The exact same thing happened in the NBA.


NBA-shots.jpg

The NBA has had a 3-point line since 1979. This is not a new rule. It's been tinkered with over the past 40 years, almost always to make the 3-point shot more difficult, but there is absolutely nothing new about this RULE. And yet, over the past 13 seasons (the elimination of midrange 2-point shots begins in earnest in the 2007-08 NBA season), the way that the NBA game is played has been totally transformed.

There are no more 2-point shots that aren't lay-ups or put-backs from near the basket. For all practical purposes, they do not exist. There are lay-ups and there are free throws and there are 3-point shots. That's it.

How did this happen? Were NBA coaches in the 28 year period from 1979 to 2007 just not as smart as NBA coaches today? Could they just not figure out that this was the way to win games? Were NBA players in the 28 year period from 1979 to 2007 just not as talented as NBA players today? Could they just not hit a 3-point shot?

# WRITTEN EXERCISE:
Reproduce the stretch of the NBA shooting passage from "There are no" through "a 3-point shot?", replacing "free throws" with "foul shots". Rely solely on the NBA shooting passage above.

# DATA LISTING:
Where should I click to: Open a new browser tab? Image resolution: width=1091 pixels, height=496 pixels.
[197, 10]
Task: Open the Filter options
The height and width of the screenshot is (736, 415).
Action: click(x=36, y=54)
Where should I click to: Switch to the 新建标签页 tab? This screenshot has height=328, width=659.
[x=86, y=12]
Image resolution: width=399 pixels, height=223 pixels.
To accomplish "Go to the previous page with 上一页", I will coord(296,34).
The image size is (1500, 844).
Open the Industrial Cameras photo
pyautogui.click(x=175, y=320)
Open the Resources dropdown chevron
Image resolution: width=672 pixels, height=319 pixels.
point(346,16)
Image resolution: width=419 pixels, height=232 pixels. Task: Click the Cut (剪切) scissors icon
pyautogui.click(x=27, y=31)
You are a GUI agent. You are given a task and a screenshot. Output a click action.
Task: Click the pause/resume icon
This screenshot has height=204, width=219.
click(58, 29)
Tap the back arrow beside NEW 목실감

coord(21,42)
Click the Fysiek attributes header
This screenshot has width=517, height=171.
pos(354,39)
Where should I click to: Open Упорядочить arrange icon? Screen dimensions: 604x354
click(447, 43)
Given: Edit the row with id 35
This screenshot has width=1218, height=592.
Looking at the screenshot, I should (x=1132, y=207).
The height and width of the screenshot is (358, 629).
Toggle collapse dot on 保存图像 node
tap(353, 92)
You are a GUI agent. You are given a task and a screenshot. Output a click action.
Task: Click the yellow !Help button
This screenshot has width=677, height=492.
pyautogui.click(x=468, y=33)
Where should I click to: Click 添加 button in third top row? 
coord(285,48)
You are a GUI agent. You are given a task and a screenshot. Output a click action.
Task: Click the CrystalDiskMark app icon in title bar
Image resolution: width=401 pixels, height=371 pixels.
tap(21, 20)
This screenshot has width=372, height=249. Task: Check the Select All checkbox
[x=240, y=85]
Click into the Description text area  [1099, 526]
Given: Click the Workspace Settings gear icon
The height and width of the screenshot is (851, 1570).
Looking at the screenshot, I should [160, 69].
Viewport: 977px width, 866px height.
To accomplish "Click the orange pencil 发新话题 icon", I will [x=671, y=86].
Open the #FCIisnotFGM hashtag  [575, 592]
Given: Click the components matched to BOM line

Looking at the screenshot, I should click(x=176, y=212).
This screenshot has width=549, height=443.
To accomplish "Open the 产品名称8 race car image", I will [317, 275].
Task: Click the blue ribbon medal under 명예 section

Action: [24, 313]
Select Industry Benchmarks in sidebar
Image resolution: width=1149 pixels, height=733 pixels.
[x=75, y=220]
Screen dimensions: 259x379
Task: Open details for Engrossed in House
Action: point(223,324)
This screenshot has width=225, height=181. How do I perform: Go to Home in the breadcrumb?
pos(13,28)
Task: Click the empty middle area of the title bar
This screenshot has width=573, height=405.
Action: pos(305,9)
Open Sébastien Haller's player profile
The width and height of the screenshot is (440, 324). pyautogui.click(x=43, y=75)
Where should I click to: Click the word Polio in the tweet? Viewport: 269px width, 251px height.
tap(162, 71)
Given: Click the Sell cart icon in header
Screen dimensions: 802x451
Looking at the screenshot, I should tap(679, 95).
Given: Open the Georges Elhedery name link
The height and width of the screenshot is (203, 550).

# RESULT FOR THIS TASK:
There are no more 2-point shots that aren't lay-ups or put-backs from near the basket. For all practical purposes, they do not exist. There are lay-ups and there are foul shots and there are 3-point shots. That's it.

How did this happen? Were NBA coaches in the 28 year period from 1979 to 2007 just not as smart as NBA coaches today? Could they just not figure out that this was the way to win games? Were NBA players in the 28 year period from 1979 to 2007 just not as talented as NBA players today? Could they just not hit a 3-point shot?